● WHAT THE EXERCISE ASKS
Pick up the forum thread on storing a hash in temporary files to save memory where it stops, and write what comes next.

● TEXT PASSAGE
- - - - -

Beefy Boxes and Bandwidth Generously Provided by pair Networks
more useful options
 
PerlMonks  

Re^2: storing hash in temporary files to save memory usage

by Anonymous Monk
on Sep 21, 2016 at 05:46 UTC ( [id://1172271]=note: print w/replies, xml ) Need Help??


in reply to Re: storing hash in temporary files to save memory usage
in thread storing hash in temporary files to save memory usage

I have the following code to compare the sequence in multiple large files. The below code works fine with some files but I want it to execute for any number of files however large it may be. I tried executing it with more than 10GB data but the program gets killed. Example of a file is shown below. The count is summed only if the second line of each set matches in both files. I want to give the sum of those set whose second line matches in all the files.

data1.txt @NS500278 AGATCNGAA + =CCGGGCGG 1 @NS500278 TACAGNGAG + CCCGGGGGG 2 @NS500278 CATTGNACC + CCCGGGGGG 3 data2.txt @NS500278 AGATCNGAA + =CCGGGCGG 1 @NS500278 CATTGNACC + CCCG#GGG# 2 @NS500278 TACAGNGAG + CC=GGG#GG 2 output: @NS500278 AGATCNGAA + =GGGGGCCG 1:data1.txt.out 1:data2.txt.out count:2 @NS500278 CATTGNACC + CCCGGGGGG 3:data1.txt.out 2:data2.txt.out count:5 @NS500278 TACAGNGAG + CCCGGGGGG 2:data1.txt.out 2:data2.txt.out count:4
My code is:
#!/usr/bin/env perl use strict; use warnings; my %seen; $/ = ""; while (<>) { chomp; my ($key, $value) = split ('\t', $_); my @lines = split /\n/, $key; my $key1 = $lines[1]; $seen{$key1} //= [ $key ]; push (@{$seen{$key1}}, $value); } foreach my $key1 ( sort keys %seen ) { my $tot = 0; my $file_count = @ARGV; for my $val ( @{$seen{$key1}} ) { $tot += ( split /:/, $val )[0]; } if ( @{ $seen{$key1} } >= $file_count) { print join( "\t", @{$seen{$key1}}); print "\tcount:". $tot."\n\n"; } }

Replies are listed 'Best First'.
Re^3: storing hash in temporary files to save memory usage
by BrowserUk (Patriarch) on Sep 21, 2016 at 06:20 UTC

    I believe I have a solution for your problem that should work with any size files and will finish in less time than it will take to load your data into a RDBMS.

    I need confirmation that all your keys (dna sequences) 1) are 9 characters long? 2) consist of combinations of the 5 characters: ACGTN?


    With the rise and rise of 'Social' network sites: 'Computers are making people easier to use everyday'
    Examine what is said, not who speaks -- Silence betokens consent -- Love the truth but pardon error.
    "Science is about questioning the status quo. Questioning authority". I knew I was on the right track :)
    In the absence of evidence, opinion is indistinguishable from prejudice.

- - - - -

● EXTRACTED MATERIAL
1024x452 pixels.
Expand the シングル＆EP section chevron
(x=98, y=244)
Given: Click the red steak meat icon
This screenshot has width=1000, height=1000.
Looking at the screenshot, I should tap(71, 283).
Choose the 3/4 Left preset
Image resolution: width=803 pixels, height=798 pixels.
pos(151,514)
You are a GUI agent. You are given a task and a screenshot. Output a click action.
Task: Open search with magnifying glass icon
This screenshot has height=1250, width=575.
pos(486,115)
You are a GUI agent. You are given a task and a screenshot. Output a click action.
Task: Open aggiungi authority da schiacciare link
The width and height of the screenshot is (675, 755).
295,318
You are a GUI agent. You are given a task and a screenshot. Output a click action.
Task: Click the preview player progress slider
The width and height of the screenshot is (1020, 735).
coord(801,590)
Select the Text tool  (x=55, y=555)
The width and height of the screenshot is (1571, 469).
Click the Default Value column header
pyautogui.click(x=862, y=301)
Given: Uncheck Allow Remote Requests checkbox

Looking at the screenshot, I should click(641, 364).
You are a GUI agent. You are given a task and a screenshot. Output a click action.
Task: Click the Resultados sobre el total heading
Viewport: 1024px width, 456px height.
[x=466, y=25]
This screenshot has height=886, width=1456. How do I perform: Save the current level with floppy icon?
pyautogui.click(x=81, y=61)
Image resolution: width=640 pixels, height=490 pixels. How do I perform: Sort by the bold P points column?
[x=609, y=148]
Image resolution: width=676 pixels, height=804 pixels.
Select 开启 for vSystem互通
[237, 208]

- - - - -

● RESULT OF THIS EXERCISE
      All dna sequences are of equal length but 150 characters long. may be sometimes we have data of more characters but all will be of same length.

      yes they consist of combinations of AGTCN

        The indicated lines below are your keys for matching:

        data1.txt @NS500278 AGATCNGAA ******** + =CCGGGCGG 1 @NS500278 TACAGNGAG ******** + CCCGGGGGG 2

        but they are 150 chars long? (Even though you've shown them as 9!?)


        With the rise and rise of 'Social' network sites: 'Computers are making people easier to use everyday'
        Examine what is said, not who speaks -- Silence betokens consent -- Love the truth but pardon error.
        "Science is about questioning the status quo. Questioning authority". I knew I was on the right track :)
        In the absence of evidence, opinion is indistinguishable from prejudice.

      I am really very sorry if I said something wrong. I just mentioned that the length should not be fixed because you asked me about the length of dna sequences. My problem is to find a way which can reduce memory consumption so that my code works with large multiple files and it does not get killed. Any help will be appreciated.

        You didn't so much "say something wrong" as display a pattern of responses that when allied with your anonymonk status lead me to believe that any time expended attempting to help you would probably be wasted.

        1. First you ask a very generic question that can be answered by typing simple queries into cpan: tie+hash, DB hash, file hash.

          And no description of the application.

        2. When prompted you provide some details.

          But these turn out to be completely unrepresentative of the actual data you are working with.

        3. Even the details you provided are reluctant & sketchy."compare the sequence in multiple large files.... execute for any number of files however large ... more than 10GB data ...".

          Is that 10GB per file, or across the multiple files? If the latter, how many files is "many"?

        4. And finally, you seem to have unrealistic expectations and be more concerned with being provided with a totally generic solution rather than looking to solve a specific problem.

        Your "sample data" showed 9 character keys drawn from a 5 character alphabet. Each of those 5 characters can be represented by a 3-bit pattern and 9x3=27 bits, thus the keys can be perfectly hashed -- uniquely identified -- by a single 32-bit number. With 5**9=1953125 unique keys, you could collate your entire datasets, regardless of the number and size of files, using a single, in-memory array of just under 2 million counts. A simple, very fast, single pass, and the task is complete in an hour or two.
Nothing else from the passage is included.